Exercise goal: Pictures are to be left out. Copy exactly, and only, the lines from the start of the entries below to the line with "Image resolution: width=1389", both included.

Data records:
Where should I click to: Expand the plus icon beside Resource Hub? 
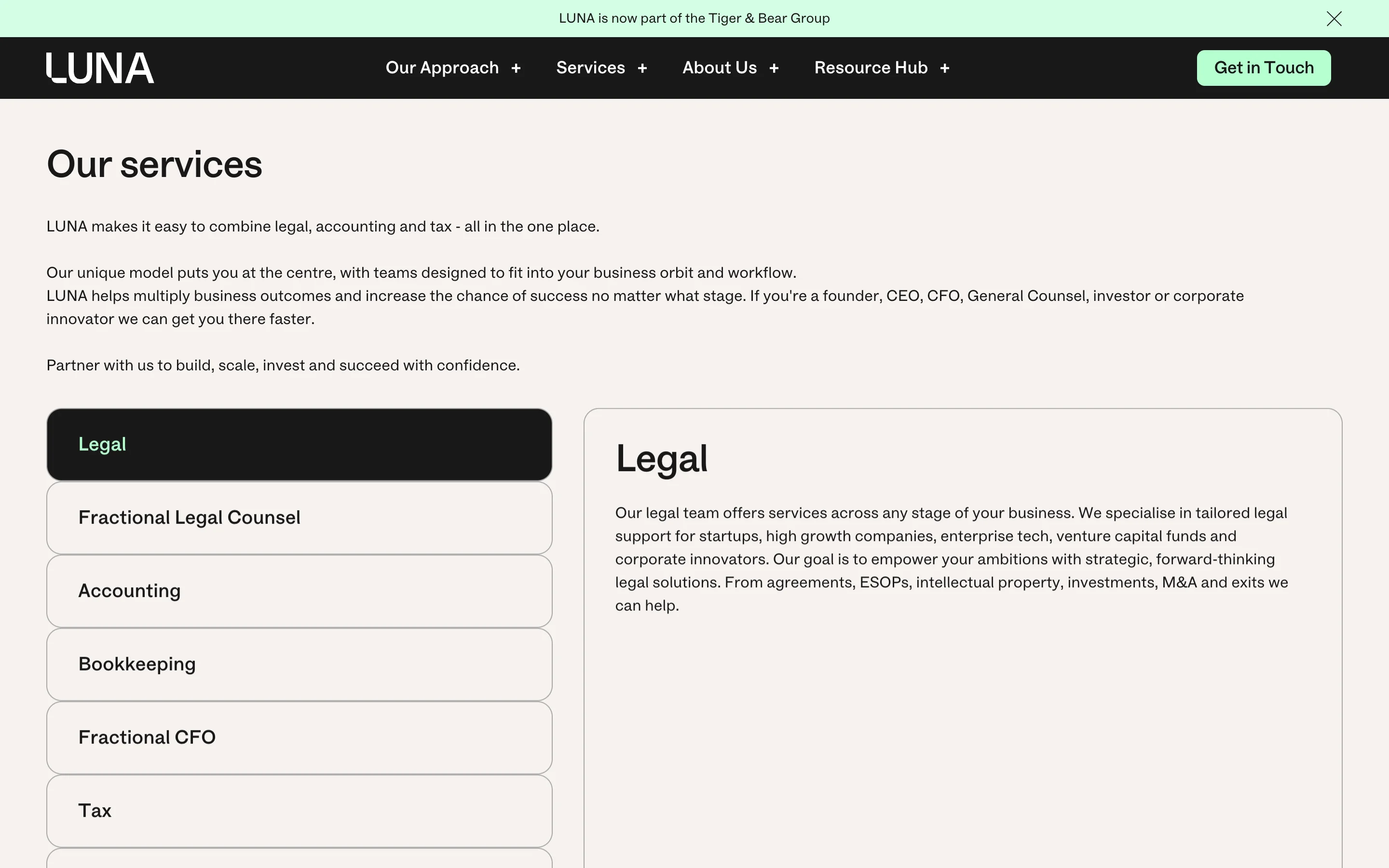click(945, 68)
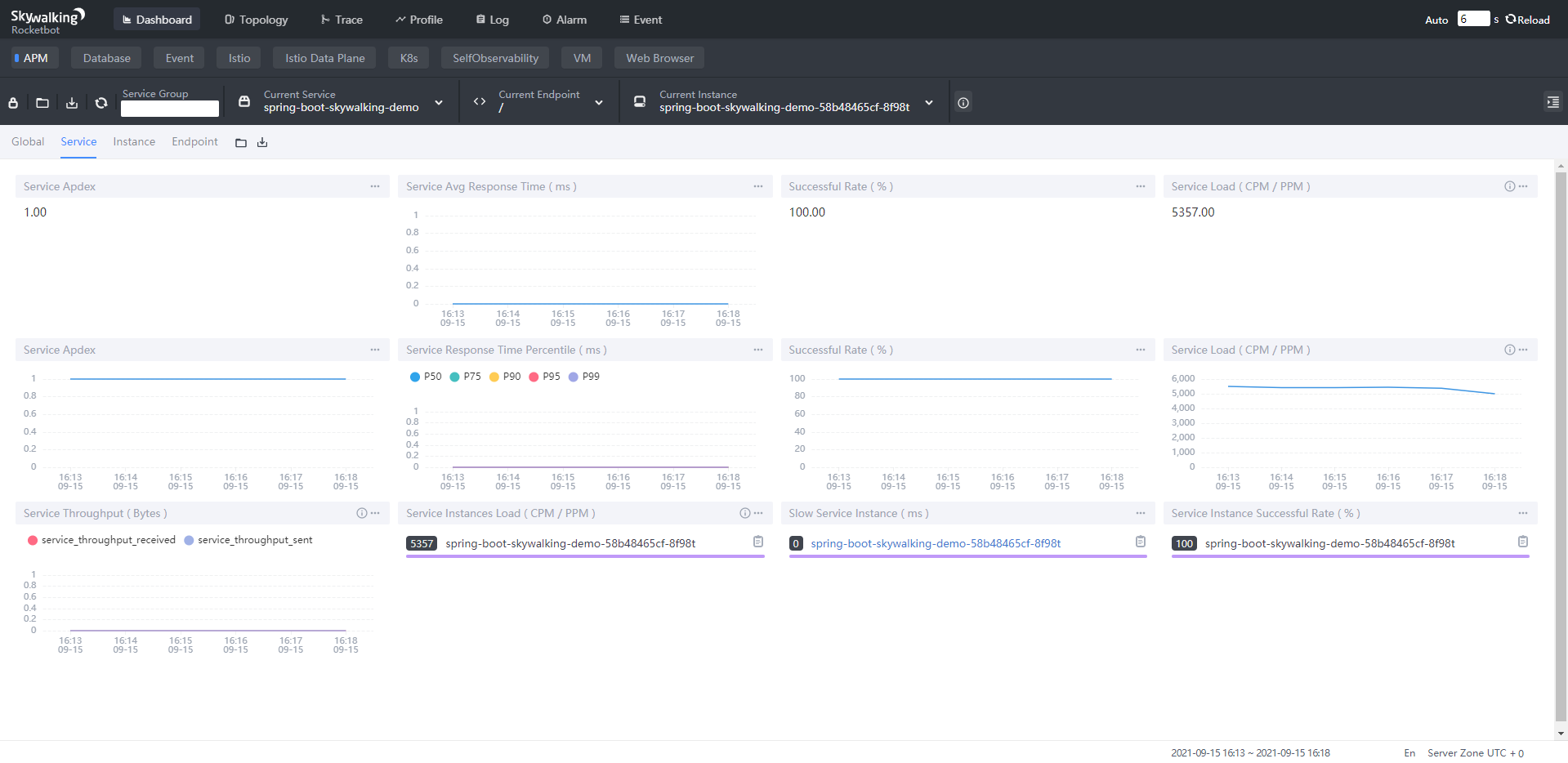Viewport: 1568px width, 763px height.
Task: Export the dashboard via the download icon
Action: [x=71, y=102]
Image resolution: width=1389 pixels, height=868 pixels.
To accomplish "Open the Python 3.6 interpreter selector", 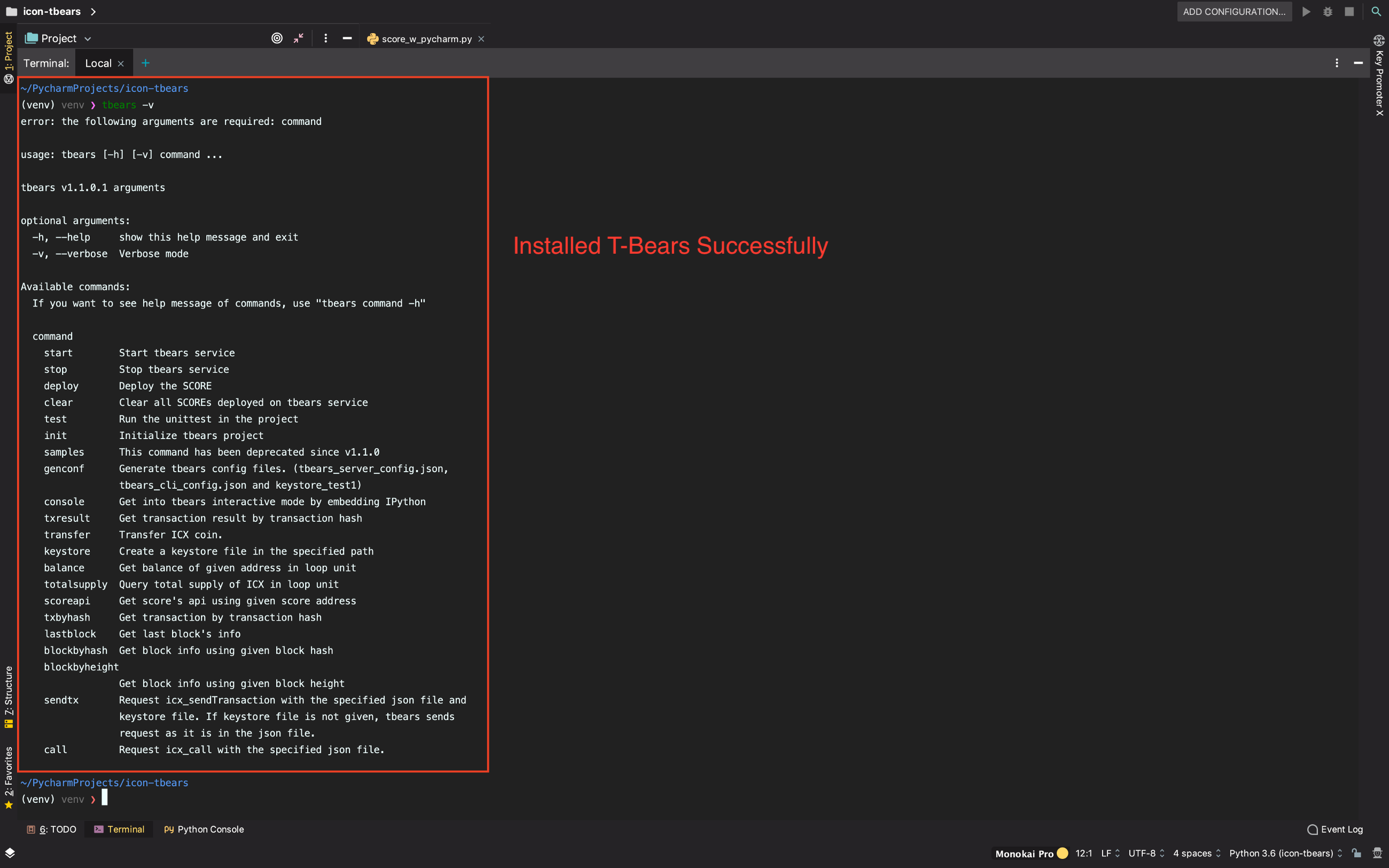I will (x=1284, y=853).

Answer to this exercise:
Where should I click to: Expand the plus icon beside Resource Hub? 
click(945, 68)
Viewport: 1568px width, 763px height.
Task: Export the dashboard via the download icon
Action: [x=71, y=102]
Image resolution: width=1389 pixels, height=868 pixels.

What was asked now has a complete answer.